Further, the transfer preventing means may be formed in a plane different from that of the insulator 450. [ That is, the transfer preventing means may be formed lower than the insulator 450, or may be formed higher. Therefore, the transmission preventing means is disposed in a plane different from that of the insulator 450, so that the vibration can be effectively reduced. Further, the tub fastening portion 193 of the transfer preventing means can be disposed in a plane different from that of the insulator 450. When the tub fastening portion 193 is disposed on a plane different from that of the insulator 450, the curvatures of the connecting portions 192 and the deformed portions 191 may be formed to extend in mutually different planes.

Hereinafter, the effects of the transmission preventing means will be described.

When the washing machine 100 starts operating, the motor 40 is driven. When the motor 40 is driven, a current is applied to the coil portion 445 of the stator 44. The stator 44 generates an electric force by the applied current. The magnetic portion of the rotor 42 is rotated by the magnetic force generated by the stator 44 and the rotary shaft 34 of the drum 30 is rotated. And the drum 30 is rotated by the rotational force of the rotating shaft 34.

On the other hand, when the motor is driven, vibration occurs due to the repulsive force of the stator 44. The vibration is transmitted to the stator 44, and the stator 44 vibrates. In this embodiment, the transmission preventing means for preventing the vibration generated in the stator 44 from being transmitted to the tub 20 is provided.

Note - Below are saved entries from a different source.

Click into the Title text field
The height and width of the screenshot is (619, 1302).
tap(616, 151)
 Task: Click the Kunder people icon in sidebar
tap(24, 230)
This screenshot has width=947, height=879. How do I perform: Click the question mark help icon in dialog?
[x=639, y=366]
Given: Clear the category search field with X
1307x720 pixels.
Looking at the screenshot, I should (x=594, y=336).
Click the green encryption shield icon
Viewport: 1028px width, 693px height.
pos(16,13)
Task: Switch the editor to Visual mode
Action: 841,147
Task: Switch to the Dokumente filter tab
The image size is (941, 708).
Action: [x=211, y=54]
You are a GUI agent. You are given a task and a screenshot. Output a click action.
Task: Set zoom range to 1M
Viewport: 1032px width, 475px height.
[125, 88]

When the stator 44 generates vibration, the deformation portion 191 of the transmission preventing means is deformed to absorb the vibration. Accordingly, the vibration generated in the stator 44 is not transmitted to the tub fastening portion 193, so that the vibration of the stator 44 is not transmitted to the tub 20.

Fig. 8 shows another embodiment of Fig. Hereinafter, differences from FIG. 7 will be mainly described.

8, the transfer preventing means according to the present embodiment includes a plurality of tub fastening portions 293 fastened to the tub 20 to fasten the stator 44 and a plurality of tub fastening portions 293 fastened to the plurality of tub fastening portions 293 A plurality of connecting portions 292 bent and reduced in vibration and a plurality of deforming portions 291 extending from the plurality of connecting portions 292.

That is, the connecting portion 292 is formed by bending the deforming portion 291 to extend the deforming portion 291 to the tub fastening portion 293. The connecting portion 292 is formed to be bent with the tub fastening portion 293. On the other hand, each of the tub fastening portions 293 engages with the connecting portions 292 while forming a predetermined angle. Each connecting portion 292 is engaged with each of the deforming portions 291 while forming a predetermined angle. In addition, the predetermined angle may form a substantially right angle.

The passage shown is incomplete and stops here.